Was in Lugano passiert ist, gleicht schon fast einer Tragödie. Mit dem Rückzug des Teams im letzten Frühling begann eine Serie von Ereignissen, die mit etwas mehr Fingerspitzengefühl und Zurückhaltung wohl zu vermeiden gewesen wäre. Der grosse Teil der Spielerinnen inklusive Trainer wanderten in den Sopraceneri zu Ambri aus. Dann die (vermeintliche) Rettung: Ex-CEO Flavia Petrimpol und weitere Mitstreiter (u.a. ein neuer Präsident) übernahmen die Lizenz, die Ladies Lugano schienen wiedergeboren, um gemäss neuen Verantwortlichen in drei Jahren wieder an der Spitze zu sein. Doch in der heilen Welt zogen kurzum dunkle Wolken auf (u.a. mit der Verhaftung des neuen Geldgebers und dessen Nichteinlösung finanzieller Versprechen). Lange Zeit hielten sich die Tessinerinnen im Rennen, doch dann der Eklat: Sämtliche Ausländerinnen inklusive Trainer waren über Nacht weg. Probleme mit der Visa- respektive Arbeitsbewilligung scheinen dazu geführt zu haben. Die renommierte kanadische Website „The Hockey News“ spricht gar von offensichtlichen Deportationen der Ausländerinnen. Der Rest ist bekannt, das Geld und die Spielerinnen gingen aus und Lugano trat nicht zu den Playouts an und relegierte sich gleich selbst in die SWHL B. Ob es weitergeht und in welchem Rahmen und mit welchen Zielen, ist aktuell noch offen.

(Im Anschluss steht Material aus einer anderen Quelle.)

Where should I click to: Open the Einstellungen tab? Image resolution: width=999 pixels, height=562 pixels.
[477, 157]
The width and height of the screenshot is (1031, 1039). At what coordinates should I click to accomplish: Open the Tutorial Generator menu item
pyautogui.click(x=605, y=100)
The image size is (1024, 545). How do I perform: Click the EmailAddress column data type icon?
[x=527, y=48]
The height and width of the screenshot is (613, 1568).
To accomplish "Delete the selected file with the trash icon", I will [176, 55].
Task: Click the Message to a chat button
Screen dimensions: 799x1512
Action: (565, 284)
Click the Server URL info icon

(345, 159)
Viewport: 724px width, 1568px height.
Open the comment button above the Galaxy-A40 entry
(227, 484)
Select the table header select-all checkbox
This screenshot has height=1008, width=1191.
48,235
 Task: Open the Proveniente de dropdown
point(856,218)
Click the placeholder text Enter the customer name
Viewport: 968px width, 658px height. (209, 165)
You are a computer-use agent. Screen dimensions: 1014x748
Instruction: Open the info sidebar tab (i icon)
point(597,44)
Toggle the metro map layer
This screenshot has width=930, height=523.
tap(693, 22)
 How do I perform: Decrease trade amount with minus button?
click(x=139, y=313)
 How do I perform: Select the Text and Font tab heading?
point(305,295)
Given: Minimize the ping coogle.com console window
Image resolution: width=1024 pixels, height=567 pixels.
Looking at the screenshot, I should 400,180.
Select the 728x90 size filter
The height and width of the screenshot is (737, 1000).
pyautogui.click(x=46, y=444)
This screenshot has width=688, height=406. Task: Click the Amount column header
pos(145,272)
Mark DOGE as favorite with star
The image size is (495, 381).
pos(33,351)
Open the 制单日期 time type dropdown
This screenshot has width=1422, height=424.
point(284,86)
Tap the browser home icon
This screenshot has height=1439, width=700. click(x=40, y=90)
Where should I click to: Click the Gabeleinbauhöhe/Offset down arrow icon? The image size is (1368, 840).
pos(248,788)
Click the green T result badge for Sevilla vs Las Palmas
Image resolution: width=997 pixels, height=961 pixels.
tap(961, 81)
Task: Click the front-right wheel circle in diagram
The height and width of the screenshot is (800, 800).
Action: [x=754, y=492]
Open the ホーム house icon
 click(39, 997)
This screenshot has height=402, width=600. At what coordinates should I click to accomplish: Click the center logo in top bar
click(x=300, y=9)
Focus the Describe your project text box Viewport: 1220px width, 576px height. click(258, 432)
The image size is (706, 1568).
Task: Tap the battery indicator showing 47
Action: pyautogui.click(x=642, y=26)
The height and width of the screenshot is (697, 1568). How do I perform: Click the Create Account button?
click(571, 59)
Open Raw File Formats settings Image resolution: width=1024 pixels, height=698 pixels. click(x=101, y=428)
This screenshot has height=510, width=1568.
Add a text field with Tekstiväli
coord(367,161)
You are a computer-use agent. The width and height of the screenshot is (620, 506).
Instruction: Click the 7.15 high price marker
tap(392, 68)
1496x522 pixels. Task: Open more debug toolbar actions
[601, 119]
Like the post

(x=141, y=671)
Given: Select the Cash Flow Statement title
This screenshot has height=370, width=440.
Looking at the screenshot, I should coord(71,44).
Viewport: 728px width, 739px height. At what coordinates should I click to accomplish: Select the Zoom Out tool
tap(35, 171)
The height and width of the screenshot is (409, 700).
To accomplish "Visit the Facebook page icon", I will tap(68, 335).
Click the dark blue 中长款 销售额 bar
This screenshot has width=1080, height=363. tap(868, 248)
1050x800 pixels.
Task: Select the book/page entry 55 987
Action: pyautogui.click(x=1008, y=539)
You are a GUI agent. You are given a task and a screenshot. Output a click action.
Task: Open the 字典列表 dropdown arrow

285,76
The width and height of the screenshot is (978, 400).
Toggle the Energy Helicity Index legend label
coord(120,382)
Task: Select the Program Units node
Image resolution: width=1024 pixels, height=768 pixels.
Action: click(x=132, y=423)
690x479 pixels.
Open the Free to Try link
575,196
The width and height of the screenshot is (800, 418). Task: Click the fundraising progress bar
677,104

Das wenig populäre Zug rückt nach

B-Meister EV Zug steigt nach dem Verzicht von Lugano auf die Playouts quasi am grünen Tisch in die PostFinance Women’s League auf. Oder wie es Kollege Klaus Zaugg in seiner Betrachtung zum Frauenhockey auf "Watson".ch so treffend formulierte: „Zug hat es noch dreister getrieben und bei der Konkurrenz die besten Spielerinnen abgeworben und ist mit dem zusammengekauften «Geld-Team» in die zweithöchste Liga eingestiegen – und hat ohne Niederlage mit einem Torverhältnis von 444:9 den Aufstieg geschafft. Der EV Zug dürfte nächste Saison ob diesen Umständen mit ziemlicher Sicherheit das unpopulärste Team in der Geschichte unseres Frauenhockeys haben.» Recht hat er. Punkt. Schluss.